Казус этот произвел отрезвляющее впечатление и на профессора, и на семинаристов. Кувшинский стал осторожнее сеять революционную пропаганду, тем более что больше того, что он уже сделал для семинаристов, и не требовалось особенно. Он затронул их внимание и дал известное направление мышлению молодежи – пропаганда привилась в семинарской среде. То, что сеял он открыто и горячо, поддерживалось, с одной стороны, слабо Поповым и интенсивнее Васильевым, которые действовали более умеренно и корректно и только с семинаристами, близко знакомыми им, а с другой стороны, революционными течениями пахло и вне бурсы, на стороне. Город Ставрополь был в то время наводнен высланными в административном порядке студентами высших учебных заведений в наказание «за студенческие бунты». Центром для этой молодежи и вообще для ставропольской, пропитанной вольномыслием интеллигенции служила Ставропольская публичная библиотека, в которой происходили встречи будирующей молодежи и накоплен был богатый запас научных и литературных изданий, подобранных из трудов лучших ученых и писателей в духе здоровой критики и социальных идеалов. Семинаристы сами непосредственно и через знакомых им лиц в обилии черпали духовную пищу не из церковной литературы, а из светских научных и литературных произведений.
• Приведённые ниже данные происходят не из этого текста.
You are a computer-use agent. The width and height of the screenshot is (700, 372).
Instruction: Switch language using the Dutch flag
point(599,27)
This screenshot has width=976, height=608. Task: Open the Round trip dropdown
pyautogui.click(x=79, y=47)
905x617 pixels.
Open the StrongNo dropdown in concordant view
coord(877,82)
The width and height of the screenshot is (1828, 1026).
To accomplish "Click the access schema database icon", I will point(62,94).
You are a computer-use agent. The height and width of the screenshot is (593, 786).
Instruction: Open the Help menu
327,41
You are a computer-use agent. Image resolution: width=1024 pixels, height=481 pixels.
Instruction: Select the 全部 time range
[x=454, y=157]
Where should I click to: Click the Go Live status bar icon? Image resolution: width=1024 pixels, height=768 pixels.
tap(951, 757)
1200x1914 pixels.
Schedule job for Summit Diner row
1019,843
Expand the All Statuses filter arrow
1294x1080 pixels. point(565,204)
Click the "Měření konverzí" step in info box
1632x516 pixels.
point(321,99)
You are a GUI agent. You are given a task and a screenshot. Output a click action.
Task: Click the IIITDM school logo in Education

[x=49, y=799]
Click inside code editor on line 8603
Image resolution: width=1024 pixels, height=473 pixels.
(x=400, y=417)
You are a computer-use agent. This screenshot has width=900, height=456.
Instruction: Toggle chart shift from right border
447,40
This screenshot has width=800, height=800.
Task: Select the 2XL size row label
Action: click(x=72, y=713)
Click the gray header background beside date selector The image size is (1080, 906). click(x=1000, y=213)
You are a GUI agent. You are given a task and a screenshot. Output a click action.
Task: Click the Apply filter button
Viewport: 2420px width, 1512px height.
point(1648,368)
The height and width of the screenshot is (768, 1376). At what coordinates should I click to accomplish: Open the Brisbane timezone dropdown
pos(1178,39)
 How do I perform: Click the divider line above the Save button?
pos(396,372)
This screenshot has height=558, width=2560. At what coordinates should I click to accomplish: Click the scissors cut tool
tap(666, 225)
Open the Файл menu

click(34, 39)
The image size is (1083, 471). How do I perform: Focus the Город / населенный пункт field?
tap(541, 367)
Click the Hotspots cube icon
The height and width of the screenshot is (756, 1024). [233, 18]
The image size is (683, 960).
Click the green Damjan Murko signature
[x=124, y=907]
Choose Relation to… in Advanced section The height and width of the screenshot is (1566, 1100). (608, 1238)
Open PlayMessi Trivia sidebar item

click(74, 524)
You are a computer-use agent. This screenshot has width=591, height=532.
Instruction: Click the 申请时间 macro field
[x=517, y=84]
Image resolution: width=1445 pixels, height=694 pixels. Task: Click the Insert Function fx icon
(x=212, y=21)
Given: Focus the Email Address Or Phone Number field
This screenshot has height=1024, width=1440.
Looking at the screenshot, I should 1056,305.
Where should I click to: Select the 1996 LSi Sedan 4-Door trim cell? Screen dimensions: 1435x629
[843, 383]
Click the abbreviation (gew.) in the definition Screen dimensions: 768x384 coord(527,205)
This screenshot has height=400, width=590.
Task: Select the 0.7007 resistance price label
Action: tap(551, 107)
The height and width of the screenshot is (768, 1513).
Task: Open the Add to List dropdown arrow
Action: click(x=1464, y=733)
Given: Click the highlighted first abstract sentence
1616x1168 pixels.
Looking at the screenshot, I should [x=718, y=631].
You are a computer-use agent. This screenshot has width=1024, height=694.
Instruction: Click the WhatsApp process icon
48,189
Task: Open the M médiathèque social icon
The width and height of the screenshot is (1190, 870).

Одним словом, я попал в Кавказскую духовную семинарию в таком возрасте и при таких условиях, которые неминуемо должны были завлечь меня в предреволюционное народническое движение в литературе и в восприимчивой молодежи высших учебных заведений в средине и в конце шестидесятых годов. В то время не ходили еще пропагандисты в народ, но идеи служения людям, а не самодержавию и царю, широко были распространены в рядах интеллигенции и учащейся молодежи. В городе Ставрополе как в духовном и культурном центре Северного Кавказа были уже известны имена поборников свободы и интересов трудового народа, людей, готовых идти на борьбу и служение народу в этом направлении. Я знал уже, что Герман Лопатин, известный впоследствии революционер, считался вожаком в рядах этих поборников, а с двоюродным братом его Всеволодом Лопатиным я был знаком, и он, занимаясь в Ставропольской публичной библиотеке, снабжал меня книгами и указаниями на лучшие научные и литературные источники. Но пользуясь этими ценными источниками, я твердо держался принятой мной еще в Черноморском училище линии.